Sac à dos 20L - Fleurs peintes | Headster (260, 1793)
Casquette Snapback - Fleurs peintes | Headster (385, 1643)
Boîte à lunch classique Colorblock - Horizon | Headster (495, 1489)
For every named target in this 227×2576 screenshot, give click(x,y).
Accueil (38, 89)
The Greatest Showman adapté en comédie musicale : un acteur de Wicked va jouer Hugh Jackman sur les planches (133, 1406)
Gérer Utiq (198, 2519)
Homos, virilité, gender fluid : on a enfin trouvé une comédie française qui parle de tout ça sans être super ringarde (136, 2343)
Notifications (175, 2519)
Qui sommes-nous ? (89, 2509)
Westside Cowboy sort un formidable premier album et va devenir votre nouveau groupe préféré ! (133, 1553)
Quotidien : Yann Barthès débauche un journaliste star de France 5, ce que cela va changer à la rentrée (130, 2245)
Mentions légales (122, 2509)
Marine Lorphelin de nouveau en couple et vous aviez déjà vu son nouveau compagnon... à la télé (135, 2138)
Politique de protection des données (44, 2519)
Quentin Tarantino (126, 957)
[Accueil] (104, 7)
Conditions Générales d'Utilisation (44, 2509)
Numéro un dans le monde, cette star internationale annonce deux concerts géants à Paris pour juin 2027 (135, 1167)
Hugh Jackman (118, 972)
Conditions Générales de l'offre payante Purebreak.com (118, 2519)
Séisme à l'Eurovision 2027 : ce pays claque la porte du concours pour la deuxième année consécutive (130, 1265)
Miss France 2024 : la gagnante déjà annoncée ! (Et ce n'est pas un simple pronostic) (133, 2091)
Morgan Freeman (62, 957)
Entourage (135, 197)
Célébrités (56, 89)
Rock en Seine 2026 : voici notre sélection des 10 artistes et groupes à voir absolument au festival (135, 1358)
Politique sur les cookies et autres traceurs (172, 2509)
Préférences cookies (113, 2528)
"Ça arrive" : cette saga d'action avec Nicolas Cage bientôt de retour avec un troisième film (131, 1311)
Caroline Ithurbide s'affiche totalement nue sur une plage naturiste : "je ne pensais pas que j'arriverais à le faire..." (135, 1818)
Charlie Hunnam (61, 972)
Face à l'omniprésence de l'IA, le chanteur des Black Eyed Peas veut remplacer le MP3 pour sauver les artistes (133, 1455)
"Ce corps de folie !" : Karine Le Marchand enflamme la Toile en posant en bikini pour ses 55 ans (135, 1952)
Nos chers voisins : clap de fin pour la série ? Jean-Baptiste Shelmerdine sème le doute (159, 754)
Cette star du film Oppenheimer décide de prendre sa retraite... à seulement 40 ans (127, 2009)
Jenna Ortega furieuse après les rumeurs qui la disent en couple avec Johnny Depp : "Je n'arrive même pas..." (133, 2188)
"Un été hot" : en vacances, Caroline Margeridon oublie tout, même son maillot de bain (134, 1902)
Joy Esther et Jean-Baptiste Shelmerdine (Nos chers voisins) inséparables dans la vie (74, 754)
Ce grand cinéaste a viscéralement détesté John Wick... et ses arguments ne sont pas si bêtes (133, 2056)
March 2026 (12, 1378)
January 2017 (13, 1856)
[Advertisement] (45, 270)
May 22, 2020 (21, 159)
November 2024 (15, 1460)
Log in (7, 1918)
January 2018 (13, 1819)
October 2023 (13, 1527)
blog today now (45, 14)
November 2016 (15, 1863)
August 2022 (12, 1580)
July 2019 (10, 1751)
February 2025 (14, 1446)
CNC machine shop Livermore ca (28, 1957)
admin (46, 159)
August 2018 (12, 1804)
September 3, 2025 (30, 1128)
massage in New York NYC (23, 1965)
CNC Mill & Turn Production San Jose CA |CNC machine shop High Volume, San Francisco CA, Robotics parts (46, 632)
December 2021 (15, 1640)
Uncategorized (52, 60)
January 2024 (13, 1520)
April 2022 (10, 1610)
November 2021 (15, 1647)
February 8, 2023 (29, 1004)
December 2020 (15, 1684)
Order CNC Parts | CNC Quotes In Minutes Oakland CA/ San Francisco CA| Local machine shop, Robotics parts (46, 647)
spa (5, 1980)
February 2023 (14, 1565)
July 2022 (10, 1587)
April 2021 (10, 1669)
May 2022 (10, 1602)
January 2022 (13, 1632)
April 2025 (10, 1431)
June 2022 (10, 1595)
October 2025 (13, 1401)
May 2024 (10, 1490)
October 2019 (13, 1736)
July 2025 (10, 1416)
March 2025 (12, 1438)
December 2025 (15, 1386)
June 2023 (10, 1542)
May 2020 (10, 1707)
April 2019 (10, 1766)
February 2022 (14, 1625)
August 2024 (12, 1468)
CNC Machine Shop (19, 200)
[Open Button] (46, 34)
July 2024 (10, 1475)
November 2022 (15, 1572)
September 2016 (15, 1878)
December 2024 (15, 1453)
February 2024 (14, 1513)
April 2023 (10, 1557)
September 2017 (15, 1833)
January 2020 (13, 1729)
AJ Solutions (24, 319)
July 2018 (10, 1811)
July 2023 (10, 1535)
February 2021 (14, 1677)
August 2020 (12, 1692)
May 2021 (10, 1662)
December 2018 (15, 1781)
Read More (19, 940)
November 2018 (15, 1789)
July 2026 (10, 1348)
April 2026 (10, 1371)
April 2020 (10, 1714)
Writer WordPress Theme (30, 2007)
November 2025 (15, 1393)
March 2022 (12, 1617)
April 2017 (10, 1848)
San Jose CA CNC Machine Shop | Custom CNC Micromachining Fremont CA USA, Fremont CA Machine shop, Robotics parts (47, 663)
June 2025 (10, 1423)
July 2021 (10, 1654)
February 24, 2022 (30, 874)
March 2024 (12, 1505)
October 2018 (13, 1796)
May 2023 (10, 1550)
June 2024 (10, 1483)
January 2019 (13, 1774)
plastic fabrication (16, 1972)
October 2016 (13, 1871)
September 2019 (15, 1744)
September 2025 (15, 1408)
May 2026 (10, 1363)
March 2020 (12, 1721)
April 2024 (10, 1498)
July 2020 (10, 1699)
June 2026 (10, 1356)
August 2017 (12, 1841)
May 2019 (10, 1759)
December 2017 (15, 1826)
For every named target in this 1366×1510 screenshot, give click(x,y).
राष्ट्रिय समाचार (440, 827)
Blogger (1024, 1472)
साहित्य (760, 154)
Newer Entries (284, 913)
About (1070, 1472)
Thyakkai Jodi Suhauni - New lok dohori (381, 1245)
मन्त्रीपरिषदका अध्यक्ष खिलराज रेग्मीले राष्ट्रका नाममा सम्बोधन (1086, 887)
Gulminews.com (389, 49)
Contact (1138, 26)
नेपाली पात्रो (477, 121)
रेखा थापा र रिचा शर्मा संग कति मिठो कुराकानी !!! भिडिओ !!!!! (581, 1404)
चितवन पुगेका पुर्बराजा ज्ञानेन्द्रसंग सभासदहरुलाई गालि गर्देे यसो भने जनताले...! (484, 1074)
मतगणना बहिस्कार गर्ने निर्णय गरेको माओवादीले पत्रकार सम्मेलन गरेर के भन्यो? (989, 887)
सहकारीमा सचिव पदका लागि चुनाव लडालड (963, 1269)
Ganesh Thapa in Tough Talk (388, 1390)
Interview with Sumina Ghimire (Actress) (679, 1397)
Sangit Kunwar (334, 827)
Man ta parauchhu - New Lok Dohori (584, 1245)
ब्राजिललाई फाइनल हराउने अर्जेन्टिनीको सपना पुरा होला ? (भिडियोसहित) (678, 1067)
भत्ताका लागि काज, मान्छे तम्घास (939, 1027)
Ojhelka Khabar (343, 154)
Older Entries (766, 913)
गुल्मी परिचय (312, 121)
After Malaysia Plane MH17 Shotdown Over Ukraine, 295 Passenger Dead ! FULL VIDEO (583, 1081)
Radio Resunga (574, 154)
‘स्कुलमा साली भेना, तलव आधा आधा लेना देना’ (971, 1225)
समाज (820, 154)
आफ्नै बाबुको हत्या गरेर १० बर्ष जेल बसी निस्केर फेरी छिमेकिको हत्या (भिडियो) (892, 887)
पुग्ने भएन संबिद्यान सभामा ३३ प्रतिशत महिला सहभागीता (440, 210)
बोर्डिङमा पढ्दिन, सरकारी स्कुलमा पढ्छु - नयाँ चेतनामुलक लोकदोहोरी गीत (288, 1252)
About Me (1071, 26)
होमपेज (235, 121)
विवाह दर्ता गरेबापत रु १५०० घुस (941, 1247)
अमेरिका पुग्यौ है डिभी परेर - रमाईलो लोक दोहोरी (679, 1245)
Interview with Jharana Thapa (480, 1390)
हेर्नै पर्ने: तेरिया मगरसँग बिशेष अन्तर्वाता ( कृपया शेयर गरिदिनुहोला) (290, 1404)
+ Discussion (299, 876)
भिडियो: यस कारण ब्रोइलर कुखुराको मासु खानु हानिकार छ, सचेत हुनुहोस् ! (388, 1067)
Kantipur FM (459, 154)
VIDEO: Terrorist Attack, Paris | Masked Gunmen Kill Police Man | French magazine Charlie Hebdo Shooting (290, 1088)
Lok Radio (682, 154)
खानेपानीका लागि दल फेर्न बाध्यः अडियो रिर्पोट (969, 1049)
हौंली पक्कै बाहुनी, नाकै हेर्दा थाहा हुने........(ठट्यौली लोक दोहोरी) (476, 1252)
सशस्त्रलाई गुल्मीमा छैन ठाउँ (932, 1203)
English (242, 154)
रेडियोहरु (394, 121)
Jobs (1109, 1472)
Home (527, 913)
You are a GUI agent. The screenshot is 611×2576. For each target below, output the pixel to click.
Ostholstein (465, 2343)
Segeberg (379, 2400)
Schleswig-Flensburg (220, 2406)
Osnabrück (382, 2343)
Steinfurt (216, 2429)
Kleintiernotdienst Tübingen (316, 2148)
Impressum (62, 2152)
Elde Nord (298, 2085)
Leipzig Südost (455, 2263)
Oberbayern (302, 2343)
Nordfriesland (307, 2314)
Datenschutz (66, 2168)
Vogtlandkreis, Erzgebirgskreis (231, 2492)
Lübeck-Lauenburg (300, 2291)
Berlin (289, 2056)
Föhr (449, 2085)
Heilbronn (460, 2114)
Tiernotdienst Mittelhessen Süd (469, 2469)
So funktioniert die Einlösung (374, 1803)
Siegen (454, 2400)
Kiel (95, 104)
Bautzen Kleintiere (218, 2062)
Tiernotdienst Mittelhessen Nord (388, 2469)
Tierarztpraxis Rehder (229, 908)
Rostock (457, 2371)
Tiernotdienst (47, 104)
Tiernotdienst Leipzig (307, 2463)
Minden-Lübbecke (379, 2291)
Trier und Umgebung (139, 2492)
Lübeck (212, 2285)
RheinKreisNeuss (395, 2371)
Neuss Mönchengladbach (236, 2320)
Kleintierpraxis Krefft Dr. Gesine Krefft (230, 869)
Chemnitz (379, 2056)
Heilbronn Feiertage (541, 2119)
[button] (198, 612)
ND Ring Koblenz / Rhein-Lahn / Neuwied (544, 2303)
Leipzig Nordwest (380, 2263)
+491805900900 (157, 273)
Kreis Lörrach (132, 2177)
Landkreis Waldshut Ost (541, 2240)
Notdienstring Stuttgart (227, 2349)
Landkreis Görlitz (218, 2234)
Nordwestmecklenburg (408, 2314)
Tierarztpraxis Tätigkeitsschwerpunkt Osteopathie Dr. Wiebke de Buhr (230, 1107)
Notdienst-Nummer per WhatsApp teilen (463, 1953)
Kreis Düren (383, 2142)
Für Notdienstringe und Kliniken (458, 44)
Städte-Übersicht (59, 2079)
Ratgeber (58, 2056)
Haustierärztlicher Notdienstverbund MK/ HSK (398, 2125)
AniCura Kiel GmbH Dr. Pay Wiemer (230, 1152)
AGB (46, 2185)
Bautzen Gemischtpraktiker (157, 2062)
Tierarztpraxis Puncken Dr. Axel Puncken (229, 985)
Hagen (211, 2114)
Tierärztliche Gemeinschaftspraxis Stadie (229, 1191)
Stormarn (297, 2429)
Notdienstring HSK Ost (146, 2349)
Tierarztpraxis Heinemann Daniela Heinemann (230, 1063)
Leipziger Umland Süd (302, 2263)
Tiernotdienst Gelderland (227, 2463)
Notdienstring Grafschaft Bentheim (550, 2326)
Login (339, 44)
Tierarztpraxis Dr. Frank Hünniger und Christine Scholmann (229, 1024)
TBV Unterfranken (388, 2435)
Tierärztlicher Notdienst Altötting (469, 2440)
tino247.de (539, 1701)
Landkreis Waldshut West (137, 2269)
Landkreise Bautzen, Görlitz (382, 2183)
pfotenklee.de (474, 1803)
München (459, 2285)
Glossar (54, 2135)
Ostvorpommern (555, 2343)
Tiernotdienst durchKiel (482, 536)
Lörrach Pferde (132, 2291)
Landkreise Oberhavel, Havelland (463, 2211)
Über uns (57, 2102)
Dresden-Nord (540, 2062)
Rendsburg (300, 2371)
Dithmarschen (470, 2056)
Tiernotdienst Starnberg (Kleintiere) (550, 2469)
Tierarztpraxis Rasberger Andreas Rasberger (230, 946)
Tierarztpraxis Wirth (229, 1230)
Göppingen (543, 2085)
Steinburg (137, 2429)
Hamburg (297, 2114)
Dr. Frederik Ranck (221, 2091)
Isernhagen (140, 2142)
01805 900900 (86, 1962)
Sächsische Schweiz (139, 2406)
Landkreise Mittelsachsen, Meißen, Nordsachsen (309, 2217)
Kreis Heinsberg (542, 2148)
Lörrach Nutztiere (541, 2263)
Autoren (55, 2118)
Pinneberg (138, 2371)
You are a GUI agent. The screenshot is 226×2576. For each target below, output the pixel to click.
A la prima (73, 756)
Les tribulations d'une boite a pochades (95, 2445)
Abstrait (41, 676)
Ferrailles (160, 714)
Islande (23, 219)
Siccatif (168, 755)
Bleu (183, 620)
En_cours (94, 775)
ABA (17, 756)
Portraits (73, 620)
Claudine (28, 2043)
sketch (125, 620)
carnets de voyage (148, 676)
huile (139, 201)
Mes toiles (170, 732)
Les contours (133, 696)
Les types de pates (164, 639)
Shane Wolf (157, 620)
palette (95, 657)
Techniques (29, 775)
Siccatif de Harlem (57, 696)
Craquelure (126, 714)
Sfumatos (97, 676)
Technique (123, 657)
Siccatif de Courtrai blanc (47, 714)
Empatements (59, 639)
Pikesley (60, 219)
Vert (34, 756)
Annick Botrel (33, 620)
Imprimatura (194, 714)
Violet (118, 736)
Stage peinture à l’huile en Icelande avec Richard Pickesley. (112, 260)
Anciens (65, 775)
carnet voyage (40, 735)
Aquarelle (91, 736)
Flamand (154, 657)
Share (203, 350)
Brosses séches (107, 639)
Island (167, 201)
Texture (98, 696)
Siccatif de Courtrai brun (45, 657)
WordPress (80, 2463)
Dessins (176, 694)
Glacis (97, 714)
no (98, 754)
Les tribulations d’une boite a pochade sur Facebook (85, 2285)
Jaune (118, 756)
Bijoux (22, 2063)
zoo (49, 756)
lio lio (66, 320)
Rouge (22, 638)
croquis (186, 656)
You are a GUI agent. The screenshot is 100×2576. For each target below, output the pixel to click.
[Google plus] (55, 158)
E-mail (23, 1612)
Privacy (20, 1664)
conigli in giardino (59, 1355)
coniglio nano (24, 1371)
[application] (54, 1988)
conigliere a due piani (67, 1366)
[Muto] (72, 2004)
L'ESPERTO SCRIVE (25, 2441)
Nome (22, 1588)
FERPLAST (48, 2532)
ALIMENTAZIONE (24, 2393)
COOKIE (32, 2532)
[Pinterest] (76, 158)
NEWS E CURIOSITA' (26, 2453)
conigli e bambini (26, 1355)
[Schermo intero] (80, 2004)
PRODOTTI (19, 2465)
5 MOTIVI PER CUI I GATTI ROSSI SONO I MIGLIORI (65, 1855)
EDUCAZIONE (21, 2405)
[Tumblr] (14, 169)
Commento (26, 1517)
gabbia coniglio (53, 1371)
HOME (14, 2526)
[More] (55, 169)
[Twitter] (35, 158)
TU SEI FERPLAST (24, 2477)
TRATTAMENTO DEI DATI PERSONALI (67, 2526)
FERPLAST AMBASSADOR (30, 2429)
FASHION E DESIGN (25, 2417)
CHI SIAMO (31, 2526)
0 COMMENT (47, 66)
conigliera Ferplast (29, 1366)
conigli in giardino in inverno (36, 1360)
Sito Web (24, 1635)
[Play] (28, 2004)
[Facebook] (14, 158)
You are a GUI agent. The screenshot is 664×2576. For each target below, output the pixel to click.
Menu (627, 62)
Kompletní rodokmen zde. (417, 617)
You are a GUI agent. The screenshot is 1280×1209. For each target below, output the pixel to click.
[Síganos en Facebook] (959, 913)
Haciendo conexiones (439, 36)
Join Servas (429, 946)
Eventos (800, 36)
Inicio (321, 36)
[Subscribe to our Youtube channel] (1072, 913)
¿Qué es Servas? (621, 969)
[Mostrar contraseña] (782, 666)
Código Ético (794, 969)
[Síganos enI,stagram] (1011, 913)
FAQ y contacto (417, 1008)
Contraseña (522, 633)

--

Only the lines above from the line with "AJ Solutions (24, 319)" to the line with "December 2017 (15, 1826)", those two lines included, should be reproduced exactly.

- RESULT OF THE TASK
AJ Solutions (24, 319)
July 2018 (10, 1811)
July 2023 (10, 1535)
February 2021 (14, 1677)
August 2020 (12, 1692)
May 2021 (10, 1662)
December 2018 (15, 1781)
Read More (19, 940)
November 2018 (15, 1789)
July 2026 (10, 1348)
April 2026 (10, 1371)
April 2020 (10, 1714)
Writer WordPress Theme (30, 2007)
November 2025 (15, 1393)
March 2022 (12, 1617)
April 2017 (10, 1848)
San Jose CA CNC Machine Shop | Custom CNC Micromachining Fremont CA USA, Fremont CA Machine shop, Robotics parts (47, 663)
June 2025 (10, 1423)
July 2021 (10, 1654)
February 24, 2022 (30, 874)
March 2024 (12, 1505)
October 2018 (13, 1796)
May 2023 (10, 1550)
June 2024 (10, 1483)
January 2019 (13, 1774)
plastic fabrication (16, 1972)
October 2016 (13, 1871)
September 2019 (15, 1744)
September 2025 (15, 1408)
May 2026 (10, 1363)
March 2020 (12, 1721)
April 2024 (10, 1498)
July 2020 (10, 1699)
June 2026 (10, 1356)
August 2017 (12, 1841)
May 2019 (10, 1759)
December 2017 (15, 1826)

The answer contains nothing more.